● **OBJECTIVE**: Render the rows from the line containing "Given: Click the" through the last of the rows, both ends included, as a JSON list of strings with one string per line. Omit blank lines and leave the pictures out.
============
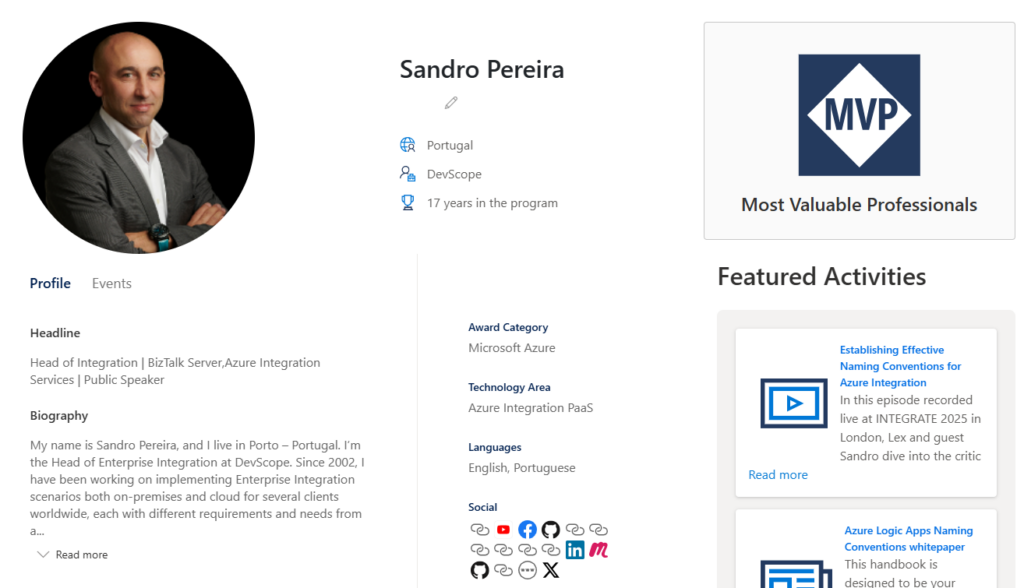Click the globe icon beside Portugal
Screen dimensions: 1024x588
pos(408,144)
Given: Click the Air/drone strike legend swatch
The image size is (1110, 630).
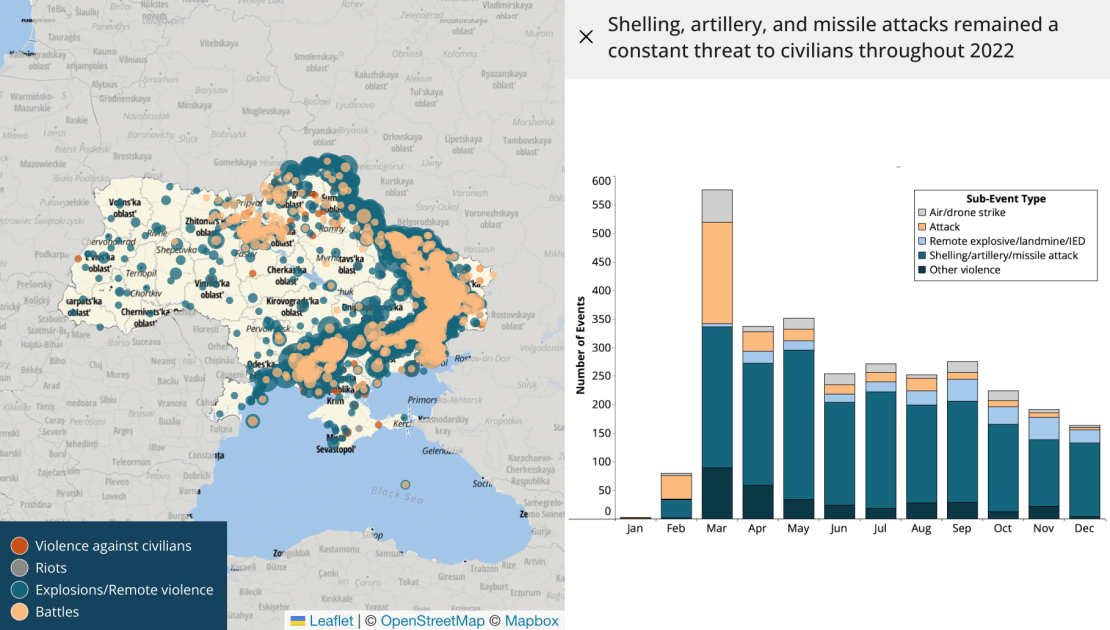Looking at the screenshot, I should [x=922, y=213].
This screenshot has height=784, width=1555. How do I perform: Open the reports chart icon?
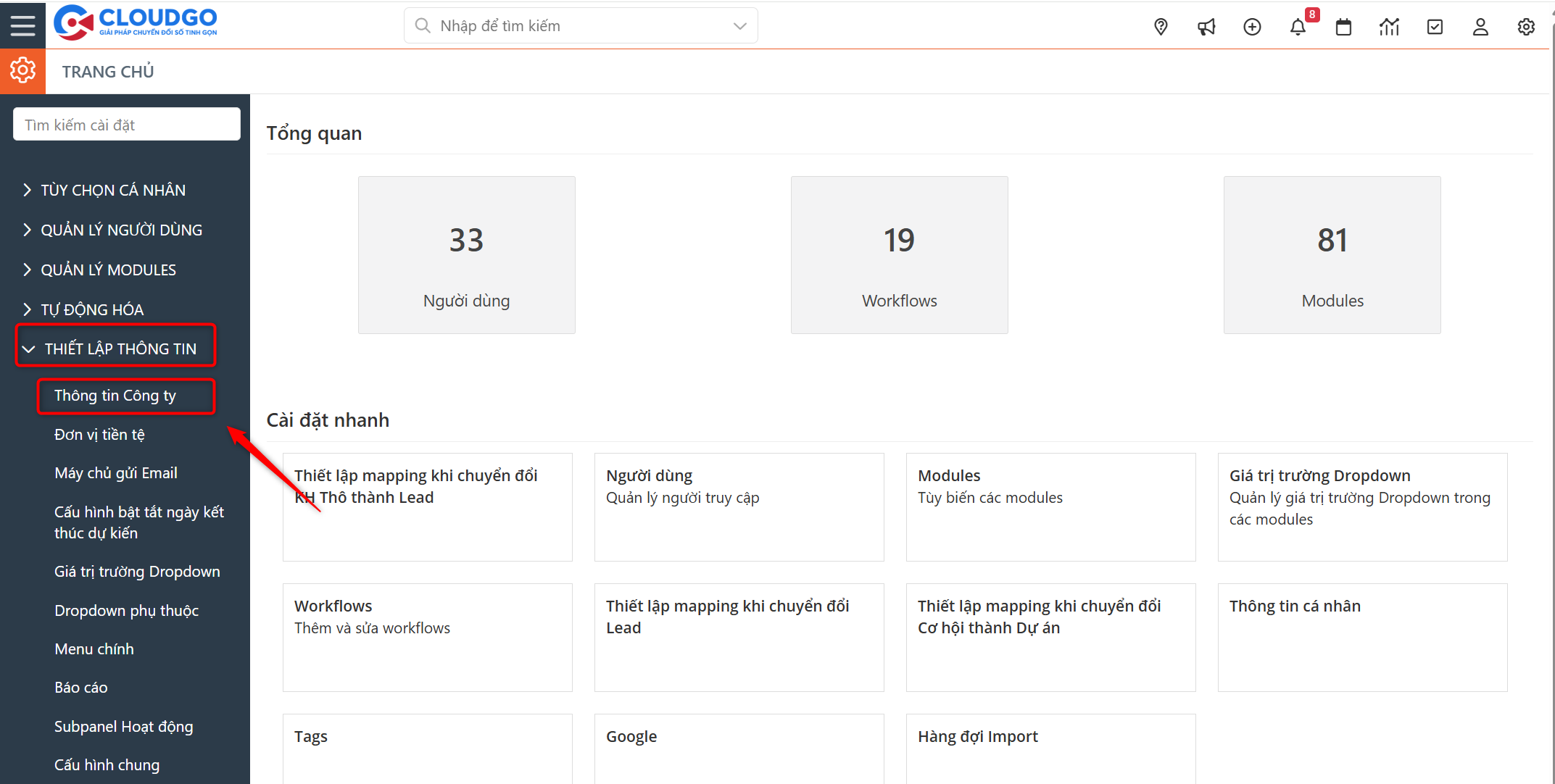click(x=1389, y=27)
============
● **EXERCISE RESULT**:
[
  "Given: Click the Air/drone strike legend swatch",
  "The image size is (1110, 630).",
  "Looking at the screenshot, I should [x=922, y=213].",
  "This screenshot has height=784, width=1555. How do I perform: Open the reports chart icon?",
  "click(x=1389, y=27)"
]